In the text on UV curing for automotive coatings, what range of solvent content do UV curing operations require?

-- Start Document section --

One of the top challenges automotive manufacturers and suppliers face is the need to deliver faster production with lower costs and fewer defects — all on the road to improved profits. In the future, the ability to get cars on the road faster and more economically will get a jump start from the use of ultraviolet (UV) energy, a source that has revolutionized industrial coatings and is now poised to transform automotive part and body manufacturing as well.

Use of UV light rather than heat to cure coatings offers promise as a means of helping auto manufacturers and automotive part suppliers to:

  • Reduce floor space requirements and utility costs — UV curing does not require the large, energy-intensive ovens used in traditional curing.

  • Reduce process time and increase first-run capability — UV-cured coatings are fully cured in seconds, dramatically reduced from the 30 minutes or more often needed for oven bake cycles. Quicker processing time reduces sag and dirt defects. Related benefits are found in reduced down time due to lowered need for online maintenance and elimination of the need for oven cleaning.

  • Lower or eliminate VOC emissions — Solvent content required for UV curing operations ranges from 0–15%, compared to 40–60% solvent content for traditional curing.

  • Cut equipment costs — Significant savings are possible with UV curing equipment vs. traditional ovens.

  • Just-in-time delivery — Reduced “process to package” time, vital for part producers.

  • Improve resistance to scratch and mar — Higher crosslink density provides major improvement in scratch and mar resistance over traditionally cured coatings.

  • Assured durability — UV cured coatings have outperformed commercial 2-pack polyurethane in 8-year Florida studies for appearance retention and resistance to chemical degradation.

Ciba has expanded its line of photoinitiators and light stabilizers, which work well in combination in UV-cured systems. In addition to solvent-reduced and solvent-free formulations, high cure speed and low-temperature processing, UV-cured coatings are of strong interest to the automotive industry because of their scratch and chemical resistance.

Helping our customers develop weatherfast, UV-curable clearcoats is a high priority, with photoinitiators and compatible stabilizer packages utilizing combinations of UV absorbers (UVA) and hindered amine light stabilizers (HALS) now considered the state of the art. The filter effect of UVAs protects the substrate against color change and photochemical degradation which would, in turn, lead to delamination. HALS protect the coating against loss of gloss and — most importantly — against cracking.

The most promising compounds for providing synergistic solutions to automotive coatings market needs are combinations of the photoinitiators Ciba® IRGACURE® 184 for surface cure and IRGACURE 819 for curing through the entire coating, along with UVAs such as TINUVIN® 400, in combination with HALS such as TINUVIN 292 or 152. Exposure results under Florida conditions demonstrate that these compounds, used in combination in UV-cured clearcoats, deliver weathering performance that is at least comparable to thermally cured systems, while also providing all the advantages of UV-cured coatings.

-- End Document section --
-- Start Dataset records --

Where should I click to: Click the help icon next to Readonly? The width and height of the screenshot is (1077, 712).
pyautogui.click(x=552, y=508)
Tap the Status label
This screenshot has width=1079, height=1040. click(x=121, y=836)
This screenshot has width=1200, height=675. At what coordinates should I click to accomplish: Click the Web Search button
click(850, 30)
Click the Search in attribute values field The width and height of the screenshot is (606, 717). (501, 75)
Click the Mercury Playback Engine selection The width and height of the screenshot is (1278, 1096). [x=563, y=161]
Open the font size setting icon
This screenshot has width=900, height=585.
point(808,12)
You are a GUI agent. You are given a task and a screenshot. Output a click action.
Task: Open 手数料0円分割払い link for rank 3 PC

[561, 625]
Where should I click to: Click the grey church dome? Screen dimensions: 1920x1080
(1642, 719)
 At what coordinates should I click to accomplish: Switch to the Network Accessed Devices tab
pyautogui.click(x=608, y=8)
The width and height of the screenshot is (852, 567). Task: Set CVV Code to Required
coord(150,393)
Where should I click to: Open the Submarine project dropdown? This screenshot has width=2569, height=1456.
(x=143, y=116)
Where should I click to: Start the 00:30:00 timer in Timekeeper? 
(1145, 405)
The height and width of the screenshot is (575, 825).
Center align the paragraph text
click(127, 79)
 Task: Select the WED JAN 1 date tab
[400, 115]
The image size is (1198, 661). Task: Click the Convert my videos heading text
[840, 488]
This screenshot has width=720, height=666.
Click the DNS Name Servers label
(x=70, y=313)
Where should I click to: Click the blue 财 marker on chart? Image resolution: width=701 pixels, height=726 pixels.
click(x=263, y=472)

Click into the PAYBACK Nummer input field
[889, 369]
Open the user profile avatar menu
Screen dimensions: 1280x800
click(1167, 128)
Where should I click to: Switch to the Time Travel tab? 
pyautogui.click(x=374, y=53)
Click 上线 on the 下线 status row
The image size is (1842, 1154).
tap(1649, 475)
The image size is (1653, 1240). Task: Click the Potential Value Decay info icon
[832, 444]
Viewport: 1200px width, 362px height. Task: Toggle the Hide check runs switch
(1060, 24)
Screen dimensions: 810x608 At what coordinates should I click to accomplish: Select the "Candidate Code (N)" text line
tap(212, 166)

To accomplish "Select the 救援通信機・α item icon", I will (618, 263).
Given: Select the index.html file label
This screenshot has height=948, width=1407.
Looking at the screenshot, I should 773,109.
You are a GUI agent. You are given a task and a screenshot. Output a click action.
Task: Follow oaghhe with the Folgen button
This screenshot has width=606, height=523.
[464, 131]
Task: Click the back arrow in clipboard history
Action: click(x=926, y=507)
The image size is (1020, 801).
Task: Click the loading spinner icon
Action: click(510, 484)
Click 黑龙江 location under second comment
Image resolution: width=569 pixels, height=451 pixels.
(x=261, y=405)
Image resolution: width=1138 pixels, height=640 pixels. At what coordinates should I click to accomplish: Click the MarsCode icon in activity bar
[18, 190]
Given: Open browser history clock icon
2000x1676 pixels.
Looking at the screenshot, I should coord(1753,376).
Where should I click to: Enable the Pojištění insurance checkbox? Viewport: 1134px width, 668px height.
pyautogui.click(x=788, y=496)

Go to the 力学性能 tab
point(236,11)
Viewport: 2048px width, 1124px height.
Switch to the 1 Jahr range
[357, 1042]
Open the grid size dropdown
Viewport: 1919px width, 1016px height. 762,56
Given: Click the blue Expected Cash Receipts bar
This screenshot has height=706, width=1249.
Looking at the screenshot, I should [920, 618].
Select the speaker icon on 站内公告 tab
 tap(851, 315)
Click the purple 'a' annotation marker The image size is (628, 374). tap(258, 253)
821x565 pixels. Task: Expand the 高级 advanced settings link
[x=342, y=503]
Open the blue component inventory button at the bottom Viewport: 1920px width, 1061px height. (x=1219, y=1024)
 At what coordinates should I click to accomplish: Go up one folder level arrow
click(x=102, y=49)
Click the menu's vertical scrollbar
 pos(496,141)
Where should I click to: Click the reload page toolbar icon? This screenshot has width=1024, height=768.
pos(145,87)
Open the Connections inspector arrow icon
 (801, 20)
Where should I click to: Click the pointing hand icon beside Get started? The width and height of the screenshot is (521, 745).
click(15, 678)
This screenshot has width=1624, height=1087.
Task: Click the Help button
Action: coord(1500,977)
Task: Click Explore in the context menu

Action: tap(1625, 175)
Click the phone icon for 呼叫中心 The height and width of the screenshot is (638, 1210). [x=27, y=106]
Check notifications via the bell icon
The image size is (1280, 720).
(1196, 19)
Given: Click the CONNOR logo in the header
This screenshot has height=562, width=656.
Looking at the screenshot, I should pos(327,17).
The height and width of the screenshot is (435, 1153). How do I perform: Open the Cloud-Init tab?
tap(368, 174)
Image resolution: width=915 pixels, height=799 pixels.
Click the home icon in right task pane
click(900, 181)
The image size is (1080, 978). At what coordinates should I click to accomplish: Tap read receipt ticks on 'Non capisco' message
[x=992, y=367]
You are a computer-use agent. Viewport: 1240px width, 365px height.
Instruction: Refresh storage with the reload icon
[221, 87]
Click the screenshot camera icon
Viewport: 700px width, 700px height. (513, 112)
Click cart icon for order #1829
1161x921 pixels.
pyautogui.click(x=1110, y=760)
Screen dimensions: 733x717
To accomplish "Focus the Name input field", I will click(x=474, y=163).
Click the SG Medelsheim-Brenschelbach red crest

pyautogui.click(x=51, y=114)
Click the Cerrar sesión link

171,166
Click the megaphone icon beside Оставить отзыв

-- End Dataset records --

◆ Reply to the task
0–15%